Le bien ne s’accorde pas avec lui. Il ne pourrait être dans mon coeur

Ni celui qui ne méditant pas des chose justes agit ainsi.

_

Αντίστροφη δευτερά

σοφὸν τι τὸ μηχανόεν τέχνας ὑπὲρ ἐλπίδ’ἔχων

τοτὲ μὲν κακόν, ἄλλοτ’ ἐπ’ ἐσθλὸν ἕρπει,

νόμους γεραίρων χθονὸς θεῶν τ’ἔνορκον δίκαν,

ὑψίπολις : ἄπολις ὅτῳ τὸ μὴ καλὸν

ξύνεστι τόλμας χάριν. μήτ’ ἐμοὶ παρέστιος

γένοιτο μήτ’ ἴσον φρονῶν ὅς τάδ’ ἔρδει.

Y-a-t-il un avertissement dans le propos du choeur qui rappelle que l’homme tient pour coutume sacrée les lois instituées par les divinités du sol ? χθονὸς ne me semble pas tomber par hasard, alors que Créon bafoue ces mêmes divinités. Voilà un avertissement, et le plus haut dans la cité doit se rappeler que les lois s’appliquent aussi à lui. Personne n’est au-dessus des lois, y compris ceux qui pensent pouvoir y échapper. Et quand bien même ils auraient le sentiment que les lois humaines dépendent d’eux, le choeur est là pour rappeler que leur fondement est divin.

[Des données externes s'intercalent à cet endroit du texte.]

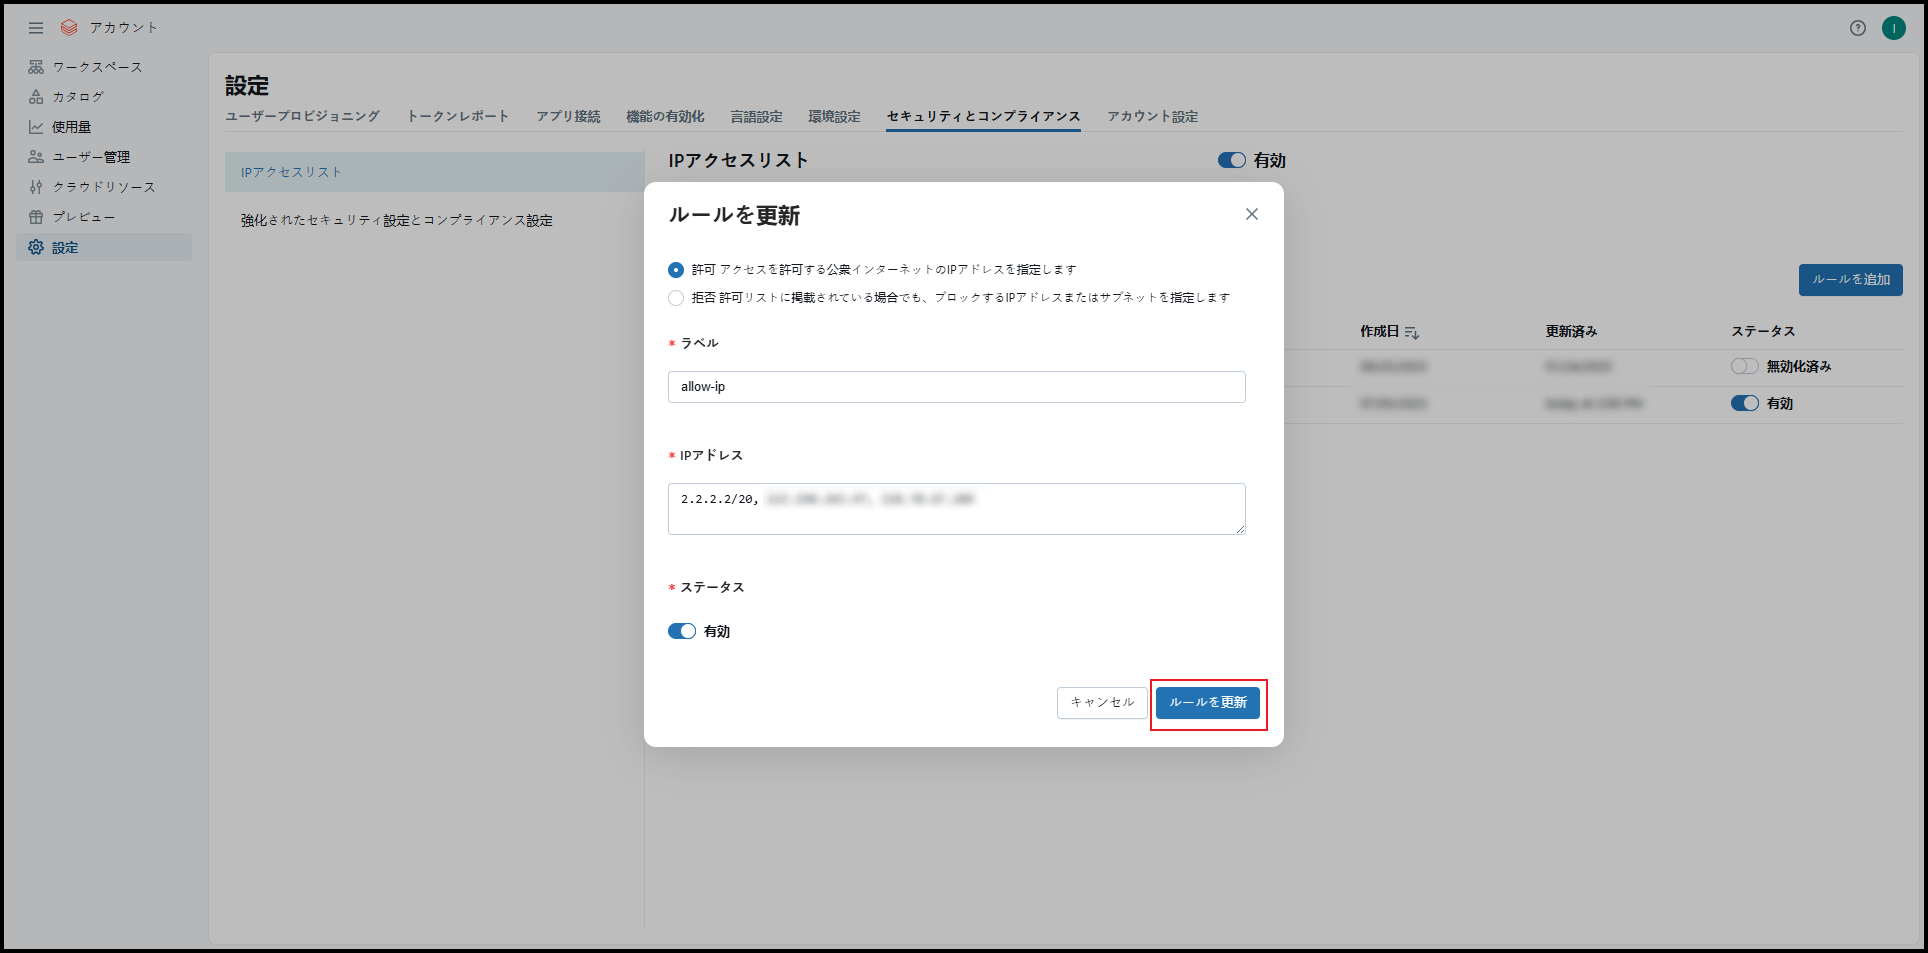Toggle the IPアクセスリスト 有効 switch
1928x953 pixels.
1231,160
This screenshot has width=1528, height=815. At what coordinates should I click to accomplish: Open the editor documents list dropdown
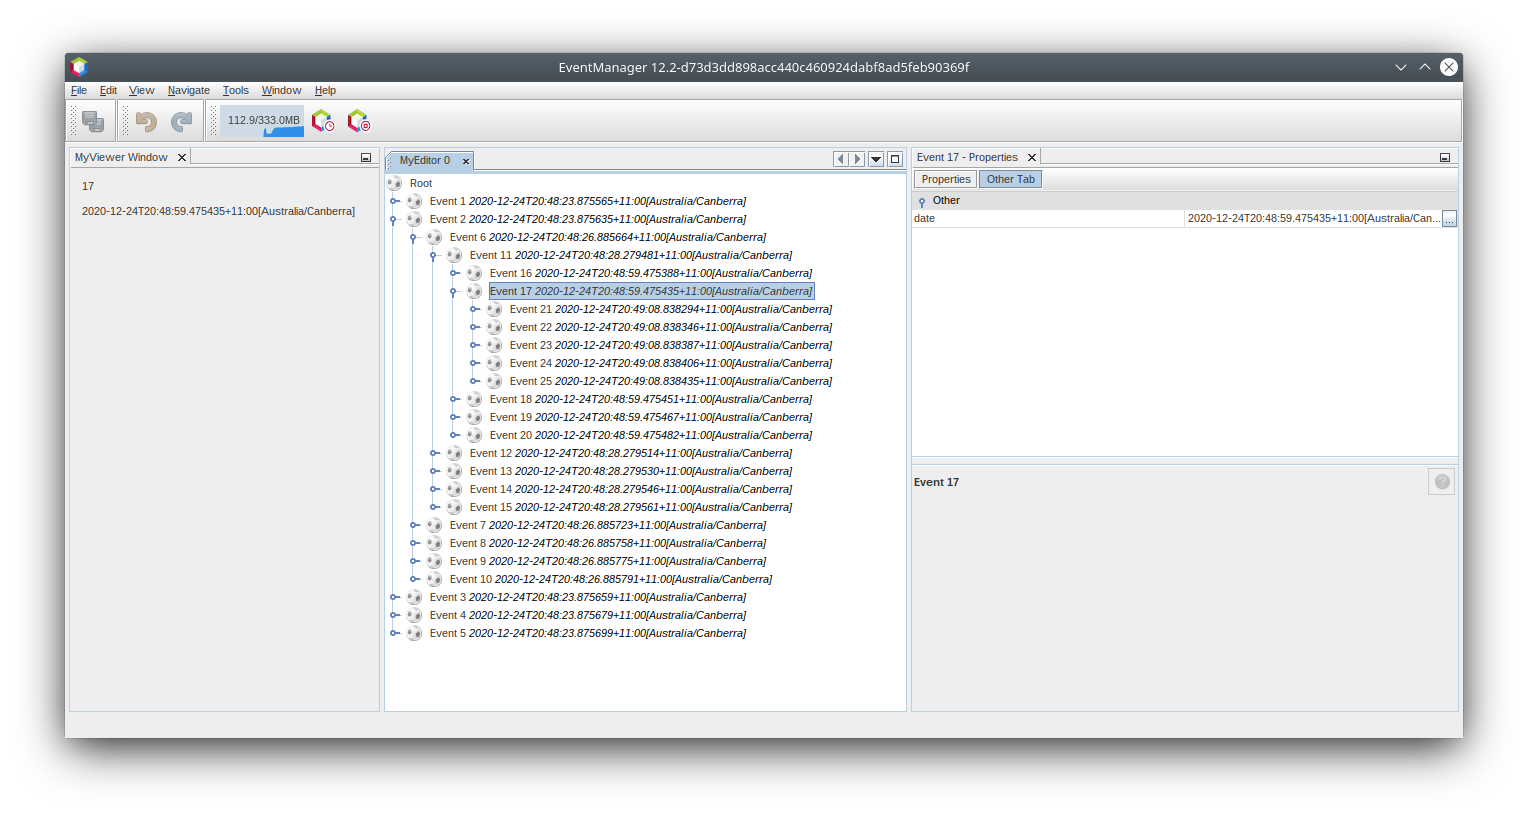[x=876, y=159]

Par une amère ironie, le corps de Polynice pourrissant est là pour rappeler ce qu’il advient de ceux qui ne respectent pas les lois les plus sacrées et trahissent leur patrie. Toutefois, ce n’est sans doute pas Polynice qui est l’objet de l’attention du choeur. Dans l’épisode I, le choeur a supposé que la poussière qui s’était déposée sur le corps du traître avait été l’oeuvre des dieux. S’il n’est pardonné, l’oeil divin n’est du moins plus penché sur son crime.

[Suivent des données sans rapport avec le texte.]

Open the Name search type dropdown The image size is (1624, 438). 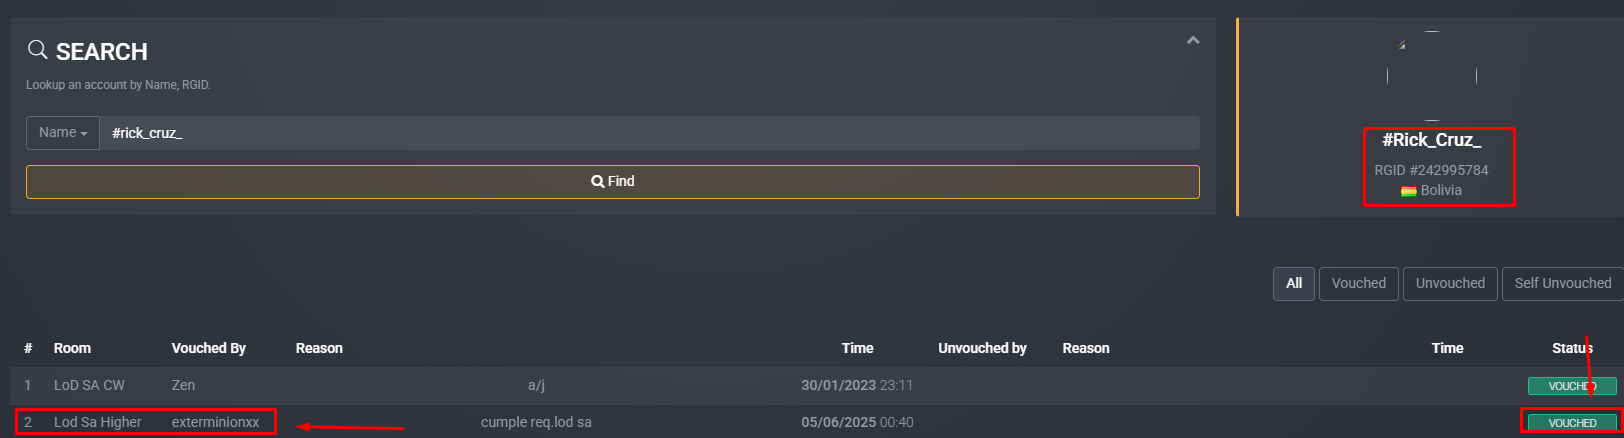63,133
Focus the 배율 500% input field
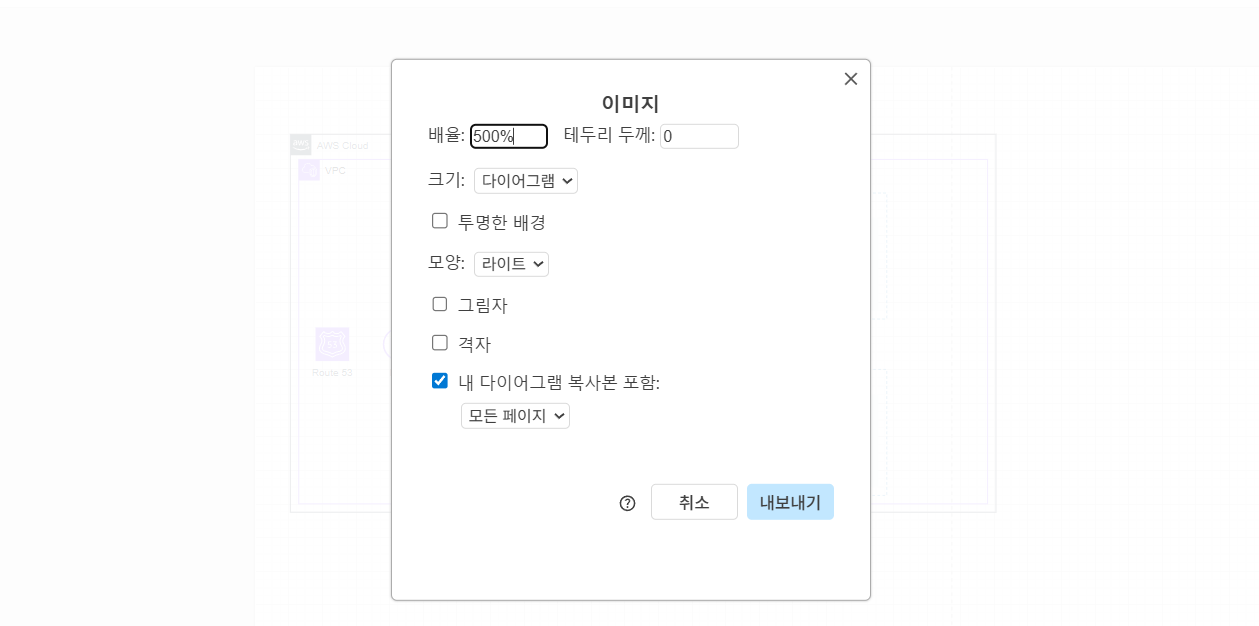 click(x=509, y=136)
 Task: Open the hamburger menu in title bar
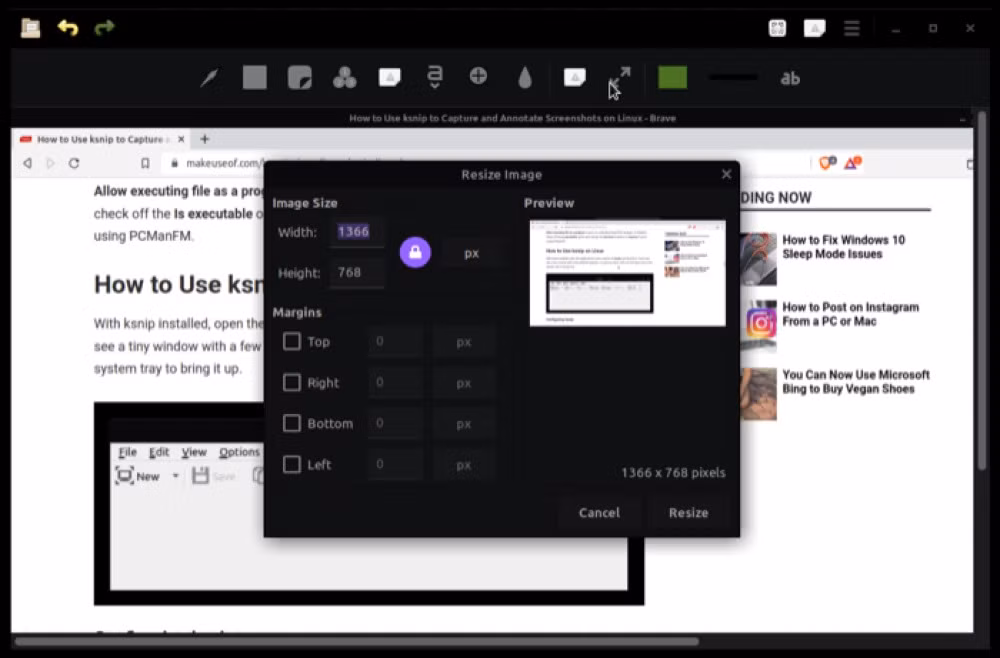(851, 28)
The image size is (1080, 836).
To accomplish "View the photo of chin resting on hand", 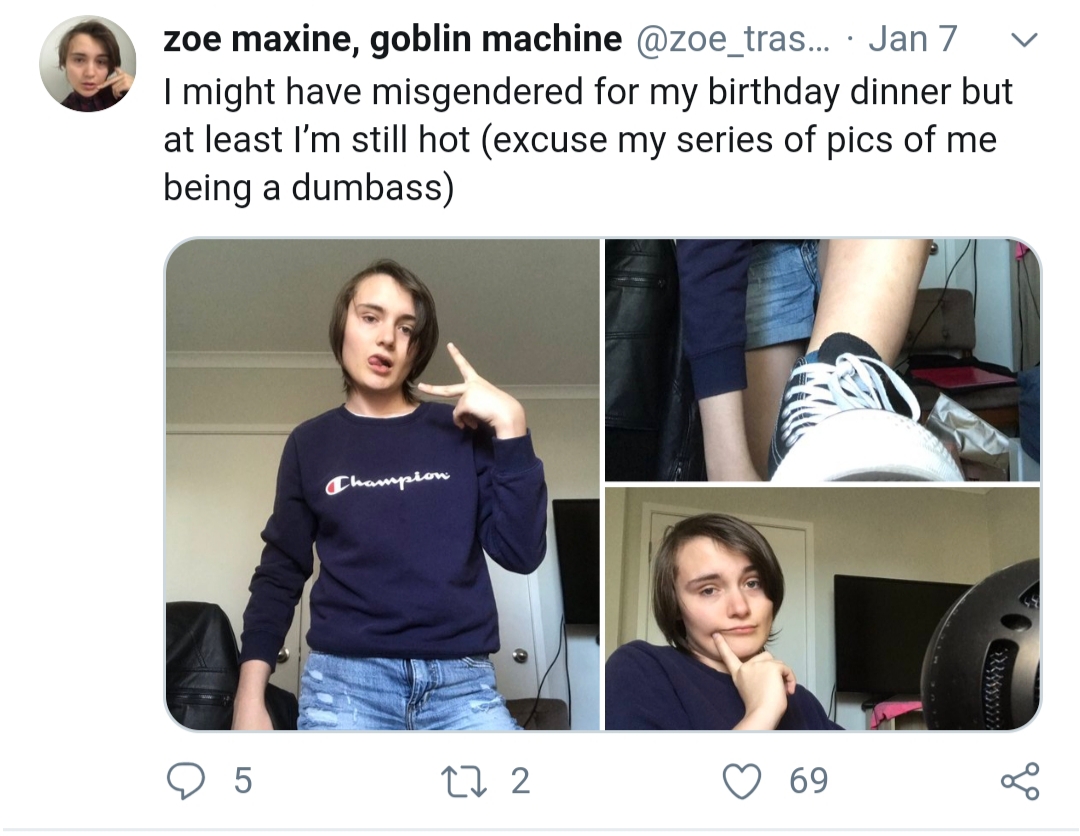I will 822,609.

Le vocabulaire choisi par le choeur révèle clairement l’idée qu’il se fait de la justice : il honnit ἴσον φρονῶν celui qui ne médite pas une chose égale, c’est à dire équilibrée, tout à l’opposé de la démesure. Ainsi se forge un idéal de justice sur un fonctionnement harmonieux de la pensée, et non dans les élans impétueux et démesurés, donc inégaux et déséquilibrés.

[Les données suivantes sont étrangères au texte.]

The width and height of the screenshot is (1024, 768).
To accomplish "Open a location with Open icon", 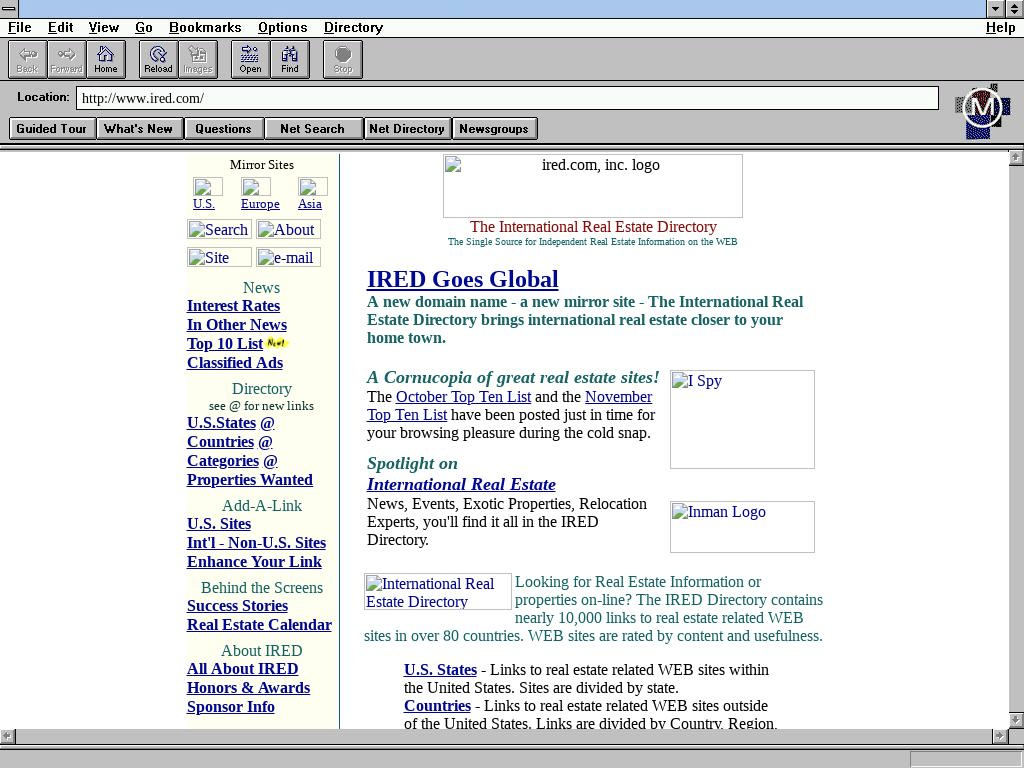I will point(250,59).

Une fois, encore, idéal de modération et d’harmonie.

Le chant progresse alors en croissant.
L’homme domine d’abord les éléments, terre et mer. Puis dans l’antistrophe qui suit, c’est le règne animal qui est à son tour en son pouvoir. Sont célébrées ensuite dans la strophe suivante son ingéniosité et sa vie sociale.

Mais les vieillards adressent une sévère mise en garde à leurs auditeurs : au sommet de son art, l’homme vacille, c’est à dire qu’il glisse alternativement vers le bien ou le mal sous l’effet de ses espérances, et ses aspirations. Pas de démesure : le mot ὕβρις n’est pas prononcé, mais l’auditeur y pense sans doute très fort...

Dès le début de la strophe, le choeur avait opposé d’un côté ce qui est dû aux dieux, de l’autre le sort réservé à celui qui ne médite pas des choses égales.

L’idéal de modération et d’intelligence qui se dégage des sages paroles des Anciens de Thèbes demeure pour des siècles comme un phare dans l’Océan du temps, tout du moins, du temps de l’humanité.